Jackie asked me to post this addition to the background information about Schmidt's Smooth Yellow.
4 blocks from my house is Third St. in San Rafael. Third used to be a residential street, and later became a major one way arterial, with commercial buildings. Left over from the prior era, there were still a few little houses along one side of Third near my house. Here is a pic of the house where Mr. and Mrs. Horvath lived for over 50 years which I got from the City archives - it came with a newspaper article about Mr. Horvath, who was touted as having the largest ham radio antenna in Northern CA - you can see the base of the antenna in this picture (I would guess these houses were built in the 1920s & 30s).
Fast forward to around the turn of the 21st century, Mrs. Horvath, who had survived her husband by several decades, was still tending her rose garden at this house in her mid 90s - I talked with a neighbor who knew her.

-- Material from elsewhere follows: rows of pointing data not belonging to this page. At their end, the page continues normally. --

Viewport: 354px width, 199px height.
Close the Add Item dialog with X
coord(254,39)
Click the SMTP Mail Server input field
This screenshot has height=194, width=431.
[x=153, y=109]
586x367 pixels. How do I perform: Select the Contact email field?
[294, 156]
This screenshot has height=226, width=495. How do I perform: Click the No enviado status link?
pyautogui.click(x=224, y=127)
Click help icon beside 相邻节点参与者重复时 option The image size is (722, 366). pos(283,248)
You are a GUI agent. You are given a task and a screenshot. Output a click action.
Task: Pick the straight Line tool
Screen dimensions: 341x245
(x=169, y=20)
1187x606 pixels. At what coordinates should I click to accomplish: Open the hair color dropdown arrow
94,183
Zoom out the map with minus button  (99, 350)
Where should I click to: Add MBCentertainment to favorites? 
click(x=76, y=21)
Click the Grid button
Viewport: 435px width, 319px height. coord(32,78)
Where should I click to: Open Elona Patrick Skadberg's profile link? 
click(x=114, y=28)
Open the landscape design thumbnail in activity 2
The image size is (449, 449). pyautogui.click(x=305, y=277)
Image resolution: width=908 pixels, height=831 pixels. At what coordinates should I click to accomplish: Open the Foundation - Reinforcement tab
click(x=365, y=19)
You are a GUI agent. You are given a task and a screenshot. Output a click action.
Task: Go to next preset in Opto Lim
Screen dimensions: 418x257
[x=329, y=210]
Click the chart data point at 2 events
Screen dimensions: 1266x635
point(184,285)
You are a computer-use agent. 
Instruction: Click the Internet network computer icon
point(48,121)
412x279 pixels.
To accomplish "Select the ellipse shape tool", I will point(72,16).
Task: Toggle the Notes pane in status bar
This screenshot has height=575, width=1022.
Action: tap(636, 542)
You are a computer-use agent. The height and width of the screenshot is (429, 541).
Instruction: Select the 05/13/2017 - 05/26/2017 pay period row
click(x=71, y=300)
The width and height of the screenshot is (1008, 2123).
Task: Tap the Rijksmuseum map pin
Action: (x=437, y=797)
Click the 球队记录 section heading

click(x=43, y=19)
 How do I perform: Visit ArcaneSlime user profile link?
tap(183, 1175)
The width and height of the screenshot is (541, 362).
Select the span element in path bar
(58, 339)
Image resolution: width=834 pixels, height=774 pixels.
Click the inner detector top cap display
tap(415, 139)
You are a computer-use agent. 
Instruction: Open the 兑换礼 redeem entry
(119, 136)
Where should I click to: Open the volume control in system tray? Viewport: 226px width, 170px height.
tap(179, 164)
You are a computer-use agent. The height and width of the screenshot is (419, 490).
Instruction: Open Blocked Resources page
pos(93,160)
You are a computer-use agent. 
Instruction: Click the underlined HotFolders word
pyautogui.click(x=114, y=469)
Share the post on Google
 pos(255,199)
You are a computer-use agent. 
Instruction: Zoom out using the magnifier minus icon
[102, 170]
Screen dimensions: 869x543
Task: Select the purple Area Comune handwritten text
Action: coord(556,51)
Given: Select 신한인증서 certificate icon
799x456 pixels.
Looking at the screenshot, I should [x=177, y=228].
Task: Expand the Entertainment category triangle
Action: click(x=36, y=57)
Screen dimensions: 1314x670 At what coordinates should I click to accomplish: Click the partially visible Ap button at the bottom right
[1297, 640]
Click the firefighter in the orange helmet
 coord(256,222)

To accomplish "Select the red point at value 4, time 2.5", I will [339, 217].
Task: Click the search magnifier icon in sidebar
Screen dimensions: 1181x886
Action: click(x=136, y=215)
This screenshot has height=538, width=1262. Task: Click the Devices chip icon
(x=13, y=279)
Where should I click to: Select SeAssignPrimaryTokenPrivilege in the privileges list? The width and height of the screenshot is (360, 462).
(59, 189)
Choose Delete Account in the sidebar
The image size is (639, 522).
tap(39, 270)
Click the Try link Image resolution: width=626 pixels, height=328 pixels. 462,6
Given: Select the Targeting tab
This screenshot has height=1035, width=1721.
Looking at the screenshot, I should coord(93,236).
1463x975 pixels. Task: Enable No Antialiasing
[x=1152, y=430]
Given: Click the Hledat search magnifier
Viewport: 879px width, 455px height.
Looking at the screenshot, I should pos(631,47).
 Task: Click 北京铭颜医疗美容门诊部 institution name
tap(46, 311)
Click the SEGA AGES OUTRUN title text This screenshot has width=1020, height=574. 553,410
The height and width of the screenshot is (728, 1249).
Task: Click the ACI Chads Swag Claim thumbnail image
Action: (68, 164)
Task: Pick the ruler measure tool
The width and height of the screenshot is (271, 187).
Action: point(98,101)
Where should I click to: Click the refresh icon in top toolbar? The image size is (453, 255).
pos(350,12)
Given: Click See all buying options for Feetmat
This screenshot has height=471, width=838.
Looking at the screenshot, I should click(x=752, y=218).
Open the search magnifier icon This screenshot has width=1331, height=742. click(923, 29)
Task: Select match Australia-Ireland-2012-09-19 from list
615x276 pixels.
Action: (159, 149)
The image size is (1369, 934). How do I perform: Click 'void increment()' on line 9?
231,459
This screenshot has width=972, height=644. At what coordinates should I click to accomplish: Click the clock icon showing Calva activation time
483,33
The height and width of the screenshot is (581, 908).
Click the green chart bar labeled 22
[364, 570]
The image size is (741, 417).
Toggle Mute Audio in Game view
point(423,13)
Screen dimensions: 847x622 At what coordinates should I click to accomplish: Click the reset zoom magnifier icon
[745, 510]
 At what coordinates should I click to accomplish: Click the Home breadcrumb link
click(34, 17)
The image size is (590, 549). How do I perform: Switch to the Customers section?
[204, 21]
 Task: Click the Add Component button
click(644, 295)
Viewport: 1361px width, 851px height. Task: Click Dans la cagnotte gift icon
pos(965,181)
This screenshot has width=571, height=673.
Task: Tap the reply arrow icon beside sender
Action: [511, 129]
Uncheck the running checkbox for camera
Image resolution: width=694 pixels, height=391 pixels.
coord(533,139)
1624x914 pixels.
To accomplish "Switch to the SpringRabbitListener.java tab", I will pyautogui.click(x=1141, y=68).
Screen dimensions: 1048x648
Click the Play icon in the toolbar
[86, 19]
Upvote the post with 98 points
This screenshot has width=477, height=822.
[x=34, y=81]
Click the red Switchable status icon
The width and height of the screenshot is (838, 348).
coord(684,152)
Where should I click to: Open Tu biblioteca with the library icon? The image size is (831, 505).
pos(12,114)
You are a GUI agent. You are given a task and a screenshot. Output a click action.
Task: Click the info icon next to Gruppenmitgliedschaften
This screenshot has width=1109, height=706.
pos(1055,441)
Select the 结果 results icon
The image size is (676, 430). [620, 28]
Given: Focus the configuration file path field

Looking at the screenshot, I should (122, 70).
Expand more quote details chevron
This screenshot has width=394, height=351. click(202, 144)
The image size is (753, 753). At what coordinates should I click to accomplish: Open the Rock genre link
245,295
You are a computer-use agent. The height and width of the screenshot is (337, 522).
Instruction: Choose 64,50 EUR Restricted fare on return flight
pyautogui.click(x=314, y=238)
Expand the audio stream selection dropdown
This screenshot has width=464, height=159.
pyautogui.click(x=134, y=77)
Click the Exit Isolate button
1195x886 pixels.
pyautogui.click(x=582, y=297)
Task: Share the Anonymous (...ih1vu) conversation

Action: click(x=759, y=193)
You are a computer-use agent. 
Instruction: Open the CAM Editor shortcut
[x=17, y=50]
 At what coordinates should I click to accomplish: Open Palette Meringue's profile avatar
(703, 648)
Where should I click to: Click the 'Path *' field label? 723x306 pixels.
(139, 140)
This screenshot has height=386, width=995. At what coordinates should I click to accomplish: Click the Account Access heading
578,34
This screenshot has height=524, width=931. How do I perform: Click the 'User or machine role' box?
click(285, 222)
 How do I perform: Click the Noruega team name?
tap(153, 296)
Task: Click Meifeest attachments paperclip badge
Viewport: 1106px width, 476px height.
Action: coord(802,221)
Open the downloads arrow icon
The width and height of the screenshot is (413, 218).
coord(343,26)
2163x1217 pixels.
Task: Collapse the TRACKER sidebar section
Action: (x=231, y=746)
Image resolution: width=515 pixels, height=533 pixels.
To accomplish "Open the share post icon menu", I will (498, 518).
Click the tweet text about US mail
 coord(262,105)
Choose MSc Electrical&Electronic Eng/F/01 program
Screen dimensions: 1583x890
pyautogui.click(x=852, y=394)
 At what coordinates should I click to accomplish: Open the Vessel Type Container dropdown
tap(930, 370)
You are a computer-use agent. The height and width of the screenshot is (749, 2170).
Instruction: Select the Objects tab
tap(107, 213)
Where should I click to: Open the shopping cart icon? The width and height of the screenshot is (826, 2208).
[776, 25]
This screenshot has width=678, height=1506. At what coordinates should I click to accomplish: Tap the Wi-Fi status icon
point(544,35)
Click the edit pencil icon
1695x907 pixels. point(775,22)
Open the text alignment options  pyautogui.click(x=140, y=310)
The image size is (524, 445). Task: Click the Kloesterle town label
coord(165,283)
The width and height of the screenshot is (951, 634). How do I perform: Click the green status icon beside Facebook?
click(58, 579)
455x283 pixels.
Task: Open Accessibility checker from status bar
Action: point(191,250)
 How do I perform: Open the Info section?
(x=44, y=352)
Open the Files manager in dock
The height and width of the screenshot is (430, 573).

When she died, the large grocery store across the street purchased the property, and was asking San Rafael's permission to build a small office building and parking lot there. I heard of this because our neighborhood association was involved with the discussion. It got approved, but then 2-3 years went by with nothing happening. One Spring I walked over there, and the house was empty, but I could see lots of rose bushes blooming, and recognized several well known, such as Cecil Brunner, Peace, etc. It was the ones I did not recognize which intrigued me, so the next day I went back with my clippers. I took cuttings of what is now in commerce as Schmidt's Smooth Yellow, which was growing near the front porch, and was obviously an ancient bush with a huge trunk. I liked the little yellow blooms. I also took a cutting of a climber which was growing up a tree, which turned out to be Crimson Glory.
I got in touch with another Mrs. Horvath, who lived in a town nearby and turned out to be the daughter-in-law of the original couple. She told me that, just before the house was torn down, the grocery store nursery manager helped her husband dig up the roses, and they moved them to their house. Cass Bernstein and I went to visit her, and looked at the surviving (at least a dozen) roses, which had been planted in her back yard. As I recall, they were all mid 20th century HTs, and the yellow rose was not there. Mrs. Horvath told us that it had been dug up and moved, but "it did not make it". I offered her a rooted cutting of it, but she said her husband had bee the one interested in the roses, and she thought she already had "too many roses".
(Per Redfin, a real estate site, 522 Third St. San Rafael, CA was built in 1927. It is now a modern business mall.)